Это все нереально. Абсолютно пустое. Но и мы с тобой не последние дураки.
Мы вообще политические никто. И не знаем, как себя заявить. Для меня, кстати, вопрос, надо ли.
И вопрос, надо ли. Правильно. Совершенно верно. Абсолютно точно. А вот то, что я предлагаю, пойми. Их отказ от предлагаемого шага тоже создает ситуацию. И тогда мы призовем страну к всеобщей политической забастовке и гражданским комитетам действия!
Это, прости, самое смешное. 19 августа 1991 года не сработало, а сегодня не сработает вдвойне. Нет такого жанра у нас, как всеобщая забастовка.
Можно 24-часовую, не важно. Важно, чтобы всеобщая!
Да нет же! Что, мой стафф у меня в агентстве Postfactum пойдет бастовать? Да я их к чертовой матери уволю, я не дам этого делать! И никто не даст. Забудь 1905 год. Нет никакой реальной организации рабочих в России. Однако экий ты, батенька, мятежный какой! Мятежник Гефтер!
Что ты имеешь в виду?
Не ожидал от тебя такой гражданской прыти.
Я остро реагирую на глупость. И потом, со времен редактуры "Всемирной истории" ощущаю задатки нереализованного менеджера. У меня неплохой опыт руководства батальоном по строительству укреплений под Москвой. В июле 1941 года.
Мы оторвались от действительности, и хорошо. Это правильно, Глеб. Кто-то должен действовать в отрыве от текущей боевой обстановки, выполняя стратегическую задачу. Знаешь, как маршал Жуков наступал на Берлин?
Нет.
Был прорыв через Польшу. Боже мой, сколько там уложили людей, но тем не менее. Наступала главная масса войск, а справа шли танковые и мотомеханизированные корпуса с опережением остальных. Им было приказано не вступать ни в какие схватки. Даже немцы, отступавшие под нажимом центральной группировки, принимали их за своих.

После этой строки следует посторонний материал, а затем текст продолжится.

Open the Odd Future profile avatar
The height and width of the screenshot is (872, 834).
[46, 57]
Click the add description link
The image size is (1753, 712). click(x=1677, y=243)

В этой пыли, в клубах дыма чуть просматривались очертания каких-то нестреляющих машин. Вот они и замкнули кольцо окружения Берлина, овладев переправами, навели понтоны. Сегодня нам с тобой надо идти в долгое наступление, до времени не стреляя в упор.
Ты не сможешь не стрелять. Ты вечно ввязываешься в схватки. Я уж не говорю про себя.